This looks great!
I’m puzzled about one sentence though:
I was wrong assuming that it’s the process communication that puts the biggest overhead here.
Just to be clear: there’s no process communication happening here. Everything happens in the same process, since you’re working with both files in the raw
mode (default for file streams). For clarification, see “Processes and raw files” in File doc.
Also, I couldn’t sleep over the fact that streamed version was about 3x slower on my machine than the read version (1.8s vs 0.6s). I played with it a bit more and discovered that streaming bytes works much faster than streaming lines.

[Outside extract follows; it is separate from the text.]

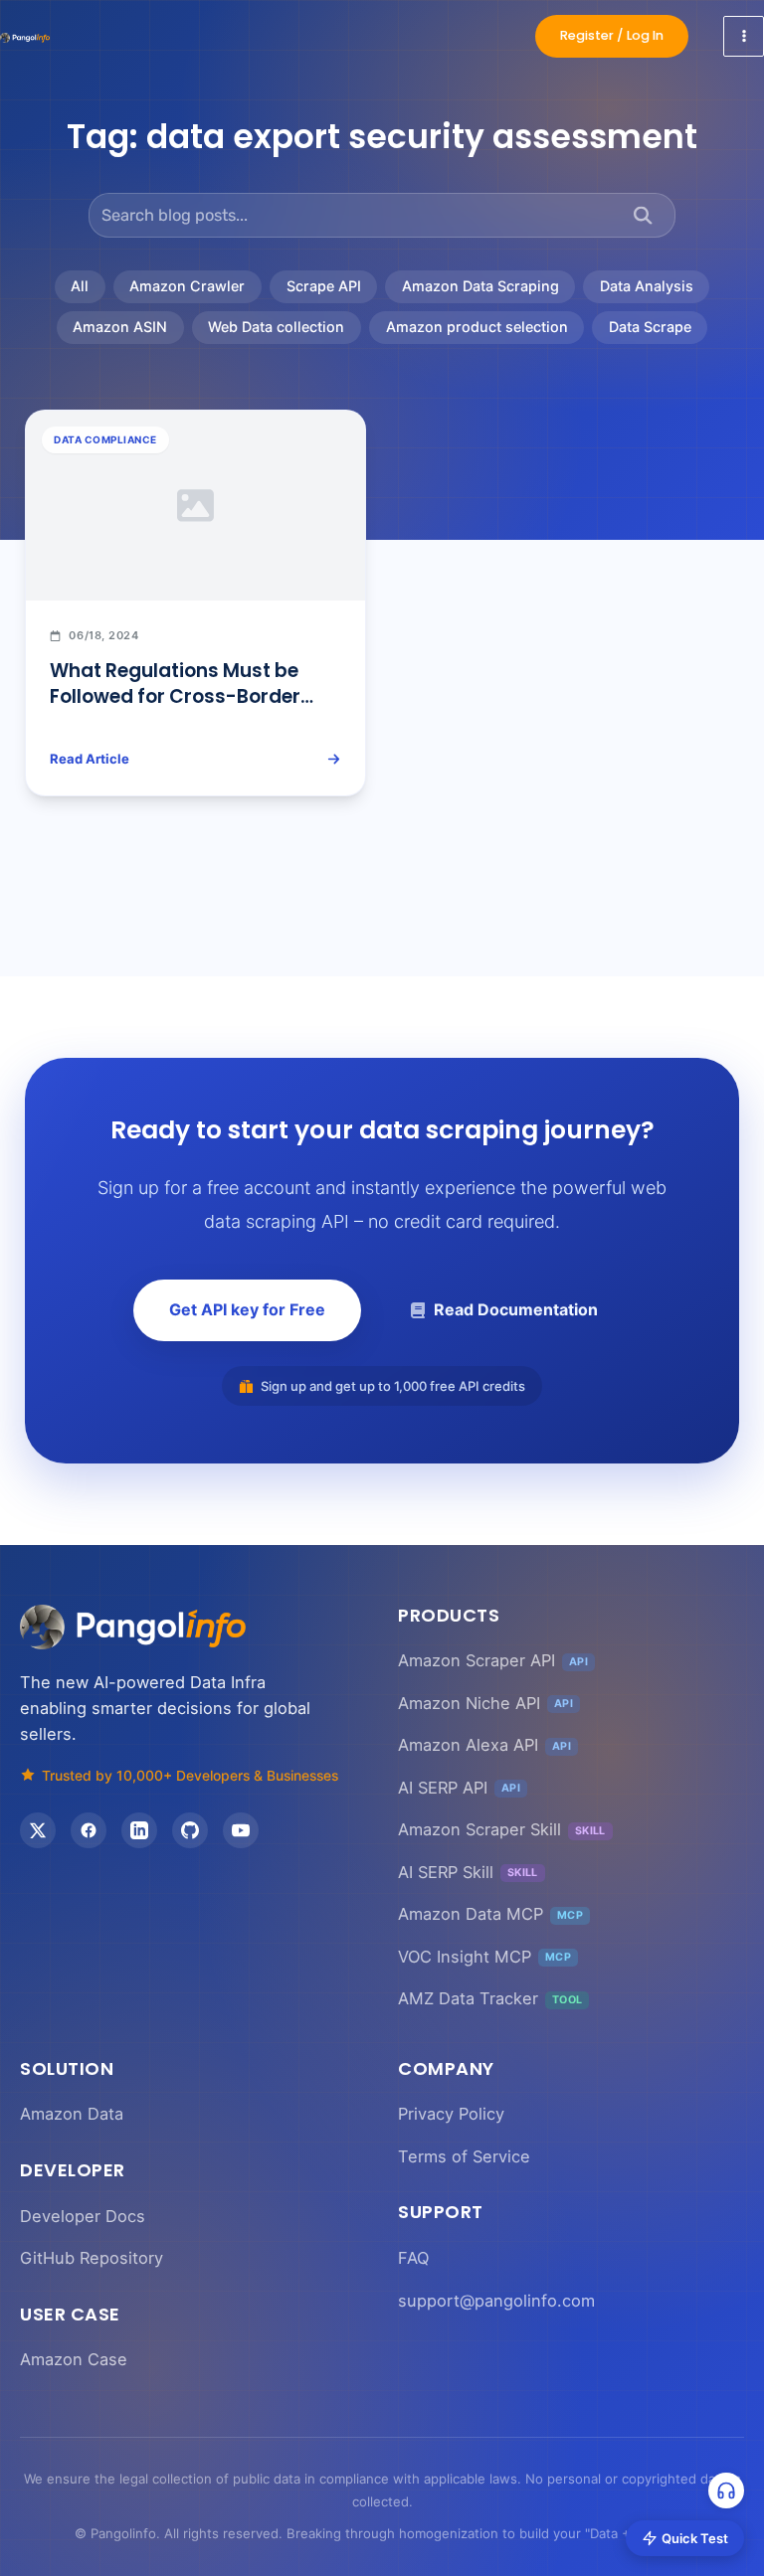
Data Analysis (646, 285)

That led me to the following solution which shaved down the streaming version to ~ 1s:
def main([ filename, "stream" ]) do
out_file = File.open!(filename <> ".out", [:write, :raw, :delayed_write])

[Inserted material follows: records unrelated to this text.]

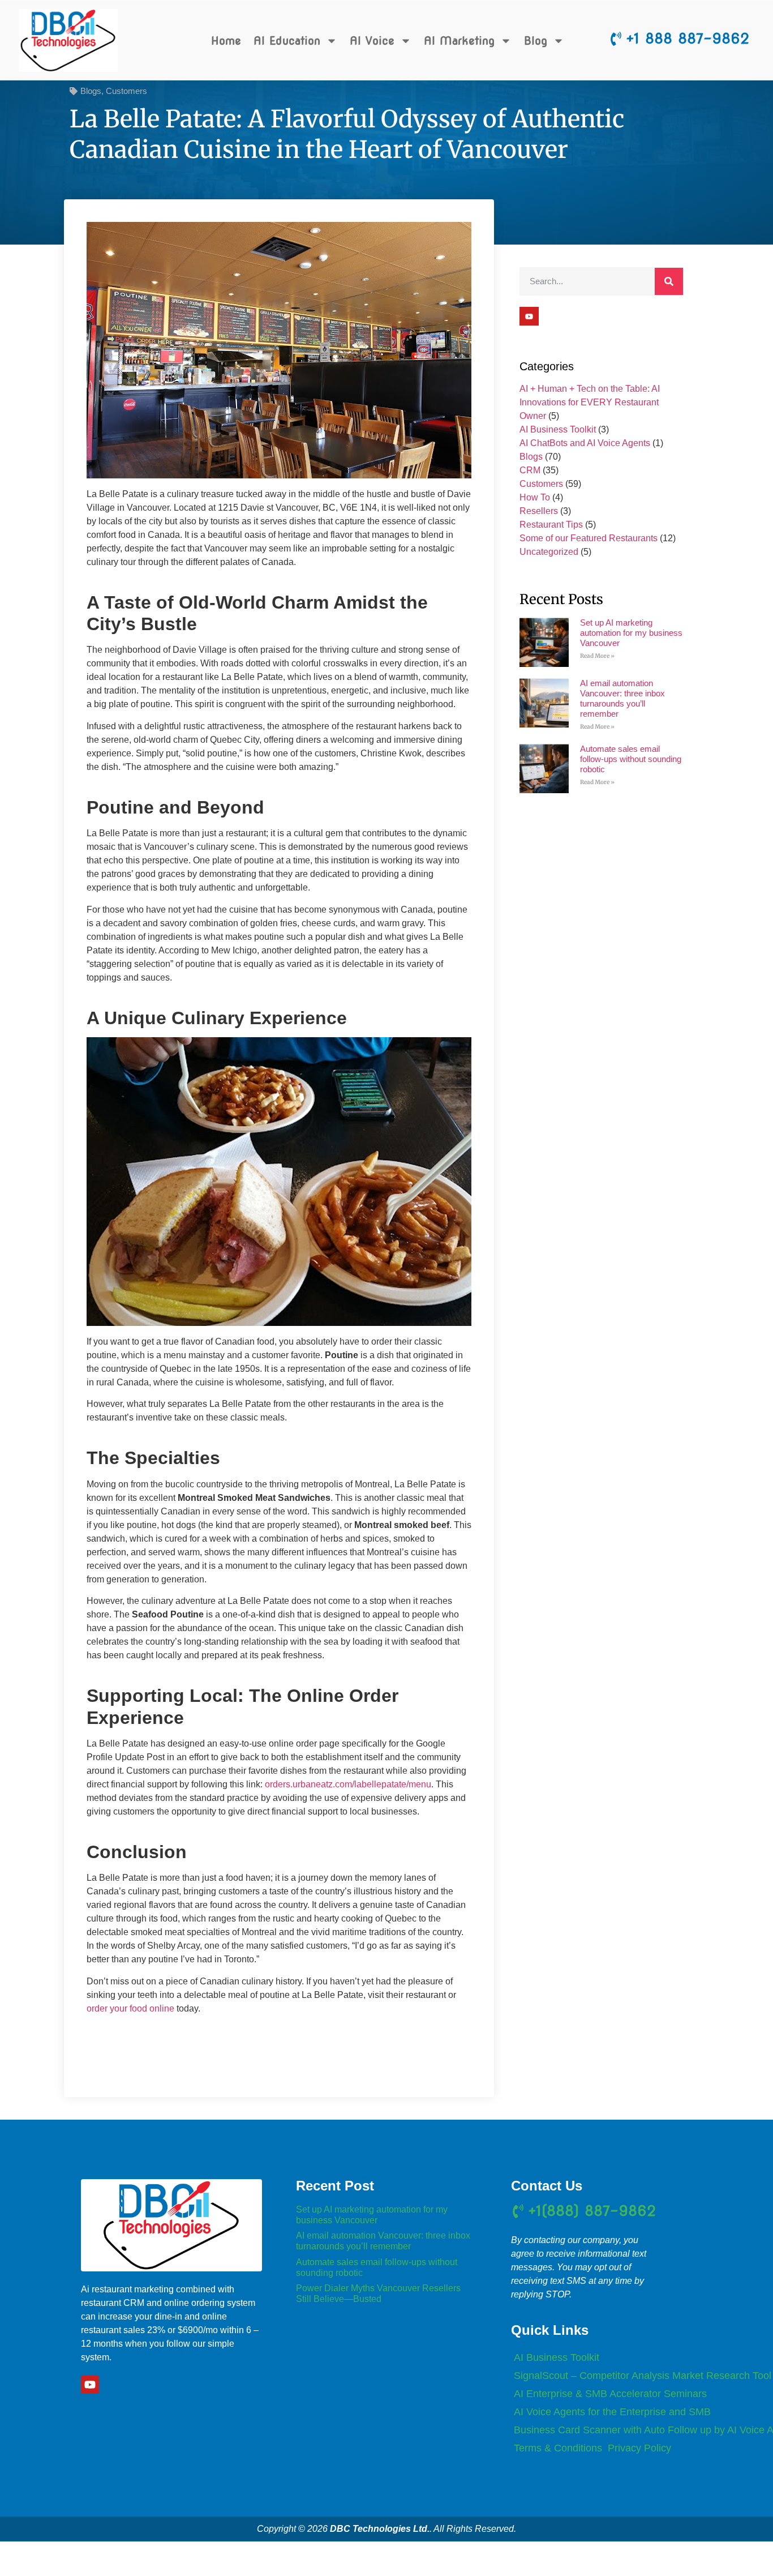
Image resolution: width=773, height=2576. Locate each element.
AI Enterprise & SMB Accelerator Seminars (610, 2393)
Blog (535, 41)
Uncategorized (548, 552)
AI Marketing (459, 41)
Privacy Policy (639, 2448)
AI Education (287, 41)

File.stream!(filename, [], 4000)
|> Enum.reduce({"", out_file}, &handle_chunk/2)
File.close(out_file)
end
defp handle_chunk(chunk, {unfinished_line, file}) do
(unfinished_line <> chunk)
|> String.split("\n")
|> process_lines(file)
end
defp process_lines([unfinished_line], file), do: {unfinished_line, file}
defp process_lines([line | rest], file) do
if filter_line(line) do
IO.binwrite(file, line <> "\n")
end
process_lines(rest, file)
end
Here, I’m taking chunks of 4k (larger chunks didn’t improve perf). When I read the chunk I append it to the unfinished line from the previous chunk. Then I split on newline, and process all except the last element. The last element is unfinished line which I’ll prepend to the next chunk and repeat.
At this point, streaming version is also faster than Ruby (which is ~ 1.8s on my machine).
Note that I’m splitting input per bytes, so I’m not sure whether this will work correctly with unicode files.